How Do I Give Inspiring Goals?

Often because the teams are part of the journey of finding the KVIs, they probably already feel connected with the goals. But not everybody was part of that journey. And as time passes, other people join. Therefore, successful leaders repeatedly ensure that the goals are clear and still inspiring. They know that inspiring goals are crucial because the job of the teams is often challenging. When searching for solutions, implementing improvements, and exceeding customer expectations, a lot of things are expected from the agile teams. It often takes a lot of energy and perseverance to achieve these goals. It is no longer about carrying out daily activities from 9 to 5, but about continuing to look for solutions creatively and searching elsewhere if these solutions initially do not work or when feedback from the customers is harsh.

But how do you ensure that these goals are inspiring? Over the years, I have been able to meet several inspiring agile leaders. They know how to get people moving, working together in teams and overcoming obstacles together. How do they do that? I have interviewed, observed, and had heart-to-heart chats with several agile leaders. Being inspiring is not a trick; true inspiration is about authenticity and vulnerability.

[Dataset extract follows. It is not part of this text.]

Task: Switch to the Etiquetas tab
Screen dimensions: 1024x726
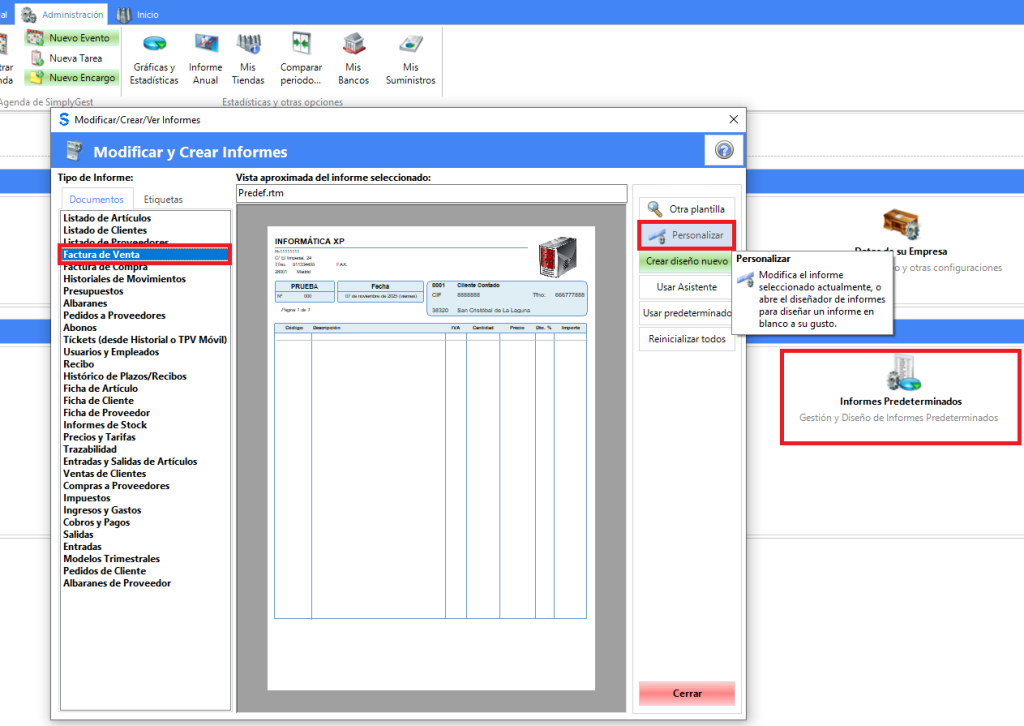Action: (x=163, y=199)
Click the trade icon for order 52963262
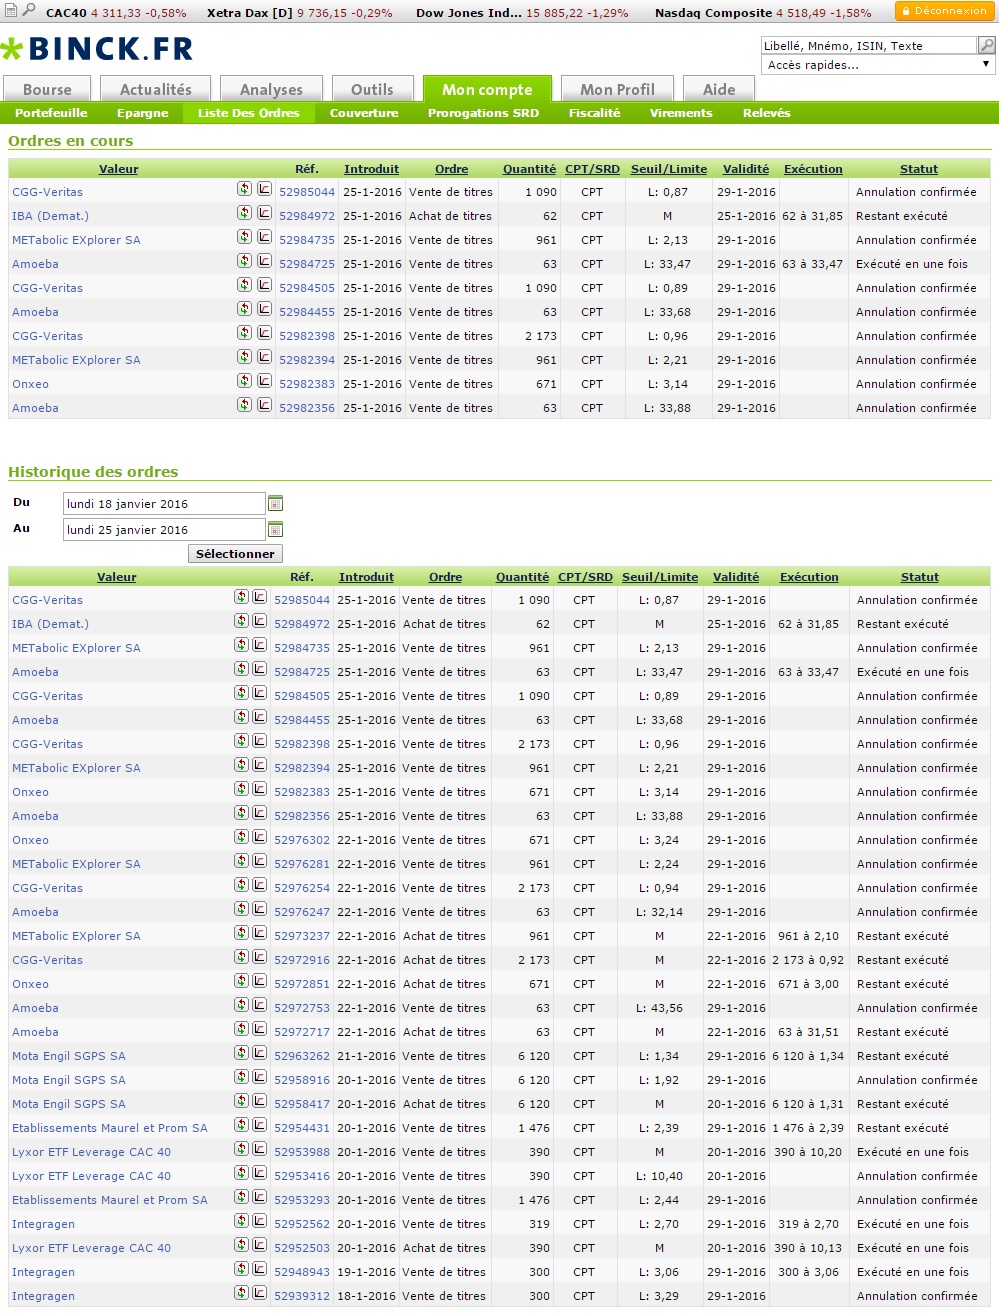The height and width of the screenshot is (1313, 999). pyautogui.click(x=241, y=1053)
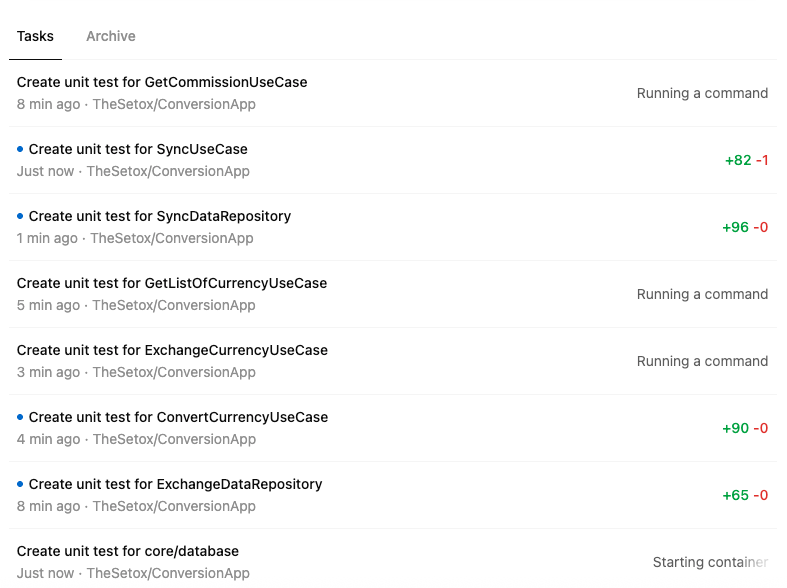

In addition, I discovered a few things that these successful agile leaders have in common when they speak to large or small groups:

  1. Dream. They have a passion, an inspiring vision. They can explain their vision in such a way that it becomes very tangible and relatable. This gives the teams the trust and the energy to go for it.

  2. Customer focus. This dream is not internal to the company but oriented toward the customer. The focus is on what teams can mean to customers and how they can have a positive impact.

  3. Vulnerability. Agile leaders show courage by being vulnerable to large groups. They indicate that they can’t do it themselves and that they do not have all the answers. They are imperfect, and they make mistakes. But they act not out of uncertainty, but out of authenticity.

  4. Exploration. They do not present a detailed plan, but a voyage of discovery and exploration. They outline in their own words that it is too complex and unpredictable to know what exactly is needed to be successful. They can’t give any guarantees about what exactly is going to happen or how it will look in detail. The call is to help each other and not to go for self-interest or short-term solutions.

  5. Pain. They are honest about the effort and the pain it will cost in the coming period. It will not be an easy path, and setbacks are part of it.

In many cases it came down to courage. Agile leaders could have postponed the change, continuing to do what they always did. That would have led to less risk and pain in the short run. But they stuck their necks out and chose to inspire. They wanted to turn around the way customers were served and the way the talents and opportunities of employees were utilized. This ultimately led to a change that yielded more than just company results. In many cases, employees started to believe in themselves, and customers were satisfied with the products and services supplied.

It is the agile leader’s job to ensure that each team has that clear and inspiring focus on what they need to achieve. In practice, this means ensuring that the team understands why products and services are of interest to customers and how this generates value for the company.